Awal tragedi ini dipicu kemerosotan kesehatan Bung Karno. Ada kekhawatiran Presiden bisa meninggal mendadak bila tidak dirawat intensif. Dua pekan kemudian muncul pamflet mengungkap detail rapat PKI dan pembahasan pengambilalihan kekuasaan andai Bung Karno meninggal. Isi pamflet itu menimbulkan kekhawatiran di kalangan perwira AD karena memuat daftar nama jenderal yang akan dihabisi. Sebaliknya, pimpinan PKI menerima pamflet berisi rencana Dewan Jenderal merebut kekuasaan dan mengeksekusi pimpinan PKI.

Akibatnya muncul konflik terbuka antara PKI vs AD yang kemudian menimbulkan pertumpahan darah dan pembunuhan massal. Lebih sejuta anggota PKI dibunuh di Jawa, Bali, dan daerah lain tanpa proses pengadilan. Pembantaian itu sebagai genosida paling berdarah dalam sejarah kita. Konflik PKI vs AD juga dipicu penolakan petinggi AD terhadap rencana PKI membentuk angkatan kelima dari buruh dan tani yang dipersenjatai.

Dua minggu sebelum tragedi 1965 berkecamuk, Dubes AS di Jakarta, Marshall Green minta CIA meningkatkan propaganda menyerang Bung Karno. Juga laporan intelijen Inggris menyiarkan berita menyesatkan. Muncul berita kapal bermuatan senjata dari Tiongkok untuk PKI sedang menuju Jakarta (Ralph McGehee; The Indonesian Massacres and the CIA). Mantan agen CIA itu menyebut ada rekayasa disinformasi, kemudian dibuat dokumen palsu hingga sulit dibedakan mana yang asli, terkait daftar para jenderal yang akan dibunuh.

Keempat, Wertheim dalam Soeharto and the Untung Coup the Missing Link, tahun 1970. Wertheim berkesimpulan tentara angkatan darat mengudeta. Ia sangat ragu akan keterlibatan PKI mengingat partai itu sedang berada di puncak kekuasaan.
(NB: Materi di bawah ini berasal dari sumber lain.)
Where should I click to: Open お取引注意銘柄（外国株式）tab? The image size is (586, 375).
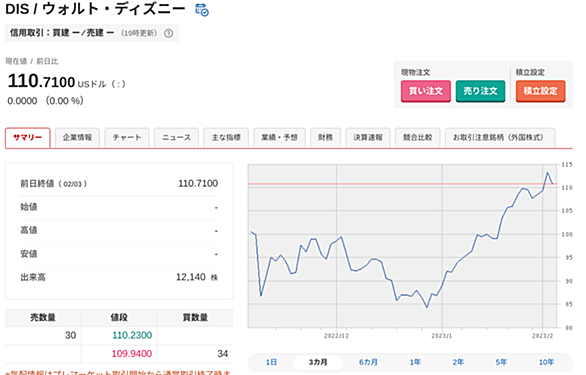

Kelima, Anderson dan McVey dalam Cornell Paper yang menyebut ‘’tragedi berdarah 1965 merupakan persoalan intern AD, dan bukan PKI yang mendalangi tapi saat terakhir ada usaha memancing PKI agar terlibat. Andaikan PKI terlibat, keterlibatannya tidak direncanakan. Artikel yang terbit 10 Januari 1966 ini menyimpulkan, ”PKI dan Sukarno tidak terlibat peristiwa berdarah itu, tapi jadi korban gerakan tersebut.”

Kini saatnya elite politik dan TNI melakukan rekonsiliasi dan mengatakan yang sebenarnya. Peristiwa yang masih gelap ini harus ditempatkan dalam sejarah bangsa seutuhnya. Sudah saatnya atas nama kedewasaan bangsa, kita perlu merekonstruksi peristiwa 1965 lewat lembaga tinggi negara dengan melibatkan semua komponen dan tokoh bangsa.